Couche-Tard and Carrefour Abandon Takeover Talks

Canada’s Alimentation Couche-Tard Inc. and Carrefour SA broke off talks on a proposed $20 billion deal in the face of strong opposition from France’s finance minister to the tie-up, according to people familiar with the matter.

The decision to halt negotiations came after top executives of the Quebec-based convenience-store operator flew to Paris to offer the government several sweeteners: billions of euros of investment in Carrefour stores, no job cuts for at least two years and dual stock listings in France and Canada.

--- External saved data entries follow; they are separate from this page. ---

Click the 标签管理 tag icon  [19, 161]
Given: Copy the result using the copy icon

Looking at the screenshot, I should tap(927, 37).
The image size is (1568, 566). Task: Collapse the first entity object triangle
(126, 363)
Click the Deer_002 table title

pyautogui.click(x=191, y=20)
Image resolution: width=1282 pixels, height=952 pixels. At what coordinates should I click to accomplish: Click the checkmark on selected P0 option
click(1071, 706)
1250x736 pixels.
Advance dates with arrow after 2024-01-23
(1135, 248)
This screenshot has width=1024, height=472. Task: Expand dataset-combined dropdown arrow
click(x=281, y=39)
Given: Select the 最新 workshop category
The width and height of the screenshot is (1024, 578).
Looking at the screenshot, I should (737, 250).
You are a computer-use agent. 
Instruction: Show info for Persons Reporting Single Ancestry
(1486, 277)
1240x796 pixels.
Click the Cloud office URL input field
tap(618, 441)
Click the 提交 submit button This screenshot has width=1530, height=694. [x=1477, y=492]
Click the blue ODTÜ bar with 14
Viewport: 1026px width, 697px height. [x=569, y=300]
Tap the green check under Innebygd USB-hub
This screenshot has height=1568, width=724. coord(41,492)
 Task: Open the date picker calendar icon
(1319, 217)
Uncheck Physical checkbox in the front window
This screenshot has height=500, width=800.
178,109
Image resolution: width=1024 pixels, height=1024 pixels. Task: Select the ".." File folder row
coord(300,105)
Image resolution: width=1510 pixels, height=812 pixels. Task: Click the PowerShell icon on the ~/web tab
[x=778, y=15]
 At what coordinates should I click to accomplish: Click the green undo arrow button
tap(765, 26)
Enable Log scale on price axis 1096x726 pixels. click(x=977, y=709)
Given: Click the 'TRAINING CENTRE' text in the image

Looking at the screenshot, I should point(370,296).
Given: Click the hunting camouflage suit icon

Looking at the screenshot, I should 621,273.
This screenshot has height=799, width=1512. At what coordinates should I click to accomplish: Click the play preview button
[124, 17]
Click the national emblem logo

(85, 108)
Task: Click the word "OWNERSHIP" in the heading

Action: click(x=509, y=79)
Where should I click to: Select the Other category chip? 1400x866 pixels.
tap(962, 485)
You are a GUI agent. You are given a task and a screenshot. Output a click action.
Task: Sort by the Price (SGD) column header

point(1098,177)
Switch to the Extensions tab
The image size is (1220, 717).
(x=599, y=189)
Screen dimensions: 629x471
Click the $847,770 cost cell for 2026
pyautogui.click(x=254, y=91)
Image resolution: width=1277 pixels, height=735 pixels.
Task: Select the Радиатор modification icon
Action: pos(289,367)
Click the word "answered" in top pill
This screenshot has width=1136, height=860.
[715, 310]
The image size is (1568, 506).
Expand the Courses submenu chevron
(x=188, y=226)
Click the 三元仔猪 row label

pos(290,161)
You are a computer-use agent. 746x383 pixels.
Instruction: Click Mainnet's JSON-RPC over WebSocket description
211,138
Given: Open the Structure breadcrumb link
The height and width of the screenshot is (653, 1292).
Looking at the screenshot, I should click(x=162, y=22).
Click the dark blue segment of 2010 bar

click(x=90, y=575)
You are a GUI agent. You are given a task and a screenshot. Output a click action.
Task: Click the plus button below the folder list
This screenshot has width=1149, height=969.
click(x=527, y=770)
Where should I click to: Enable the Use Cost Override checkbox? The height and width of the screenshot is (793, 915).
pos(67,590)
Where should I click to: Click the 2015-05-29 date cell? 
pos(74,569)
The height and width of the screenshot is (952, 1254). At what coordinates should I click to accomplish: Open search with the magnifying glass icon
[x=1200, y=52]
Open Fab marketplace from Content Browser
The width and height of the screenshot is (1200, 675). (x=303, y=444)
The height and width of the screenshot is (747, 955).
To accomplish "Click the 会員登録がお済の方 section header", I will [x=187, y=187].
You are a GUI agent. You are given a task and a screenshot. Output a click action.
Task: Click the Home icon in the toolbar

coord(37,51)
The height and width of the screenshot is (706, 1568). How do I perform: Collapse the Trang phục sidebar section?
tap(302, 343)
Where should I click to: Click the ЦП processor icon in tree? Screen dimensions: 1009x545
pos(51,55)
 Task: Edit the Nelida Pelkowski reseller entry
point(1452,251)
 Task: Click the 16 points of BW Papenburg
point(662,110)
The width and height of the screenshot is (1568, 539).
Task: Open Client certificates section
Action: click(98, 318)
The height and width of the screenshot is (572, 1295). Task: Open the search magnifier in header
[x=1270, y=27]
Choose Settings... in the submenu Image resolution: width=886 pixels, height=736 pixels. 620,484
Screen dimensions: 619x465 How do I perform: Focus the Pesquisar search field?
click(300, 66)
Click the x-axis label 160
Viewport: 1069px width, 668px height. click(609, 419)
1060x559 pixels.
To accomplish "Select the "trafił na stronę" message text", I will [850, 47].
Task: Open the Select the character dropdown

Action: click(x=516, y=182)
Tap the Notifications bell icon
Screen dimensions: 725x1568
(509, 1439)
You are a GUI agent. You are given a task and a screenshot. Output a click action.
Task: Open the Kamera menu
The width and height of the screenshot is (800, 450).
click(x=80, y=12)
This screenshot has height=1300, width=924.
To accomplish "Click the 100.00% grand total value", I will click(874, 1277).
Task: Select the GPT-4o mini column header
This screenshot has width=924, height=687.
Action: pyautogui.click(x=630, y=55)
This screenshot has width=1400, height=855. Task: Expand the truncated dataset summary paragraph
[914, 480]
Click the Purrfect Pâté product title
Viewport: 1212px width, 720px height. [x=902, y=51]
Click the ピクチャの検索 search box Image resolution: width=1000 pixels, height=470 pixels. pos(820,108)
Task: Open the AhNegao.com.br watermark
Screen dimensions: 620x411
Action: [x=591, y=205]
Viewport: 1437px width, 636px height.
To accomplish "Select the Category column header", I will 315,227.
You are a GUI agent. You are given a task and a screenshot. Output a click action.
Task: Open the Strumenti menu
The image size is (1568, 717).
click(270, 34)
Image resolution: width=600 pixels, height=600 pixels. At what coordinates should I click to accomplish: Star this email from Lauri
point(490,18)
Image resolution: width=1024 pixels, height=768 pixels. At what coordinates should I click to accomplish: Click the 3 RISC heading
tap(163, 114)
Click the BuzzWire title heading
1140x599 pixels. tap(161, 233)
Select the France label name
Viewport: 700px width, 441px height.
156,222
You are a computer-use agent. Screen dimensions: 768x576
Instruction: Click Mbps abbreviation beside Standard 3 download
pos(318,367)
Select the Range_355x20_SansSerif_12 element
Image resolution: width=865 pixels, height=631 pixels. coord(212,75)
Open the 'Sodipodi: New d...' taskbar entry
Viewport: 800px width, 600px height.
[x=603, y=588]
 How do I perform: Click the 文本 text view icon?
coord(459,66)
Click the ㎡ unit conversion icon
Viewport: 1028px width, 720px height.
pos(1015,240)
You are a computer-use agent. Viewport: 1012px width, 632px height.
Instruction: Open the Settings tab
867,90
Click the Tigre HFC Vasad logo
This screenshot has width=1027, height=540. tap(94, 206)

It was not enough to persuade Finance Minister Bruno Le Maire, who told executives in a private meeting Friday he was standing by his position that a takeover would be bad for France. Earlier, Le Maire said on BFM TV: “To sum up: it’s a no. A courteous no, but a no that is clear and definitive.”

Couche-Tard executives are flying back to Canada after the failed talks, the people said. While discussions are on ice for now, they could be revived later if the government changes its position, they said.

Couche-Tard and Carrefour Abandon Takeover Talks

A merger would have created a retail powerhouse, combining Couche-Tard’s North America-focused network of 14,200 convenience stores with Carrefour’s sizable European operations, which include hypermarkets and smaller outlets. Carrefour has more than 7,000 convenience stores and gets almost all of its revenue from Europe and Latin America.

Couche-Tard, Canada’s largest retailer by market value, faced hurdles from the outset for its offer of 20 euros per share. Le Maire signaled that even if both parties agreed to the transaction, regulators might still block it. Carrefour shares fell 2.9% to 16.61 euros in Paris on Friday. Couche-Tard rose 4.8% to C$37.98 in Toronto.

Representatives from Carrefour and Couche-Tard didn’t respond to requests for comment. The decision to stop negotiations was reported first by Reuters.

Political Implications

For French President Emmanuel Macron, the political stakes are high with local elections later this year and presidential ones in 2022. The campaign is already on, with his handling of the pandemic making him open to criticism. The loss of a well-known French company to a foreign takeover could fuel nationalist Marine Le Pen, his primary rival for leadership.

France has often objected to foreign attempts to take over its blue-chip companies -- frowning on talk of an approach from PepsiCo Inc. to yogurt maker Danone SA in 2005, for example.

The bid for Carrefour was especially sensitive because it is France’s largest private employer. On top of that, the pandemic has thrust jobs and the nation’s food supply to the top of the political agenda. “If this deal continues, food sovereignty comes before everything,” Le Maire said earlier this week, citing a decree he introduced in 2019 on state screening of foreign investments.

France isn’t the only country caught in a wave of protectionism that’s been heightened by companies’ suffering due to the coronavirus pandemic. The U.K. late last year drew up plans to give the government sweeping powers to intervene in foreign takeovers of assets deemed a threat to national security.

Some Couche-Tard analysts had questioned the deal’s strategic rationale and said it wouldn’t create significant cost savings as there’s little overlap between the two companies’ store networks. Both retailers’ bonds had slipped on concerns that the deal would swell the combined company’s debt burden.

The brutal ending marks another failed attempt by Couche-Tard to close a major takeover.

In April, the company cited the pandemic as a reason for walking away from a $5.6 billion proposal for gas station chain Caltex Australia Ltd. (now known as Ampol Ltd.), ending a six-month pursuit. Its largest acquisition to date is Texas-based CST Brands Inc., a rival chain it agreed to buy in 2016 for about $4 billion.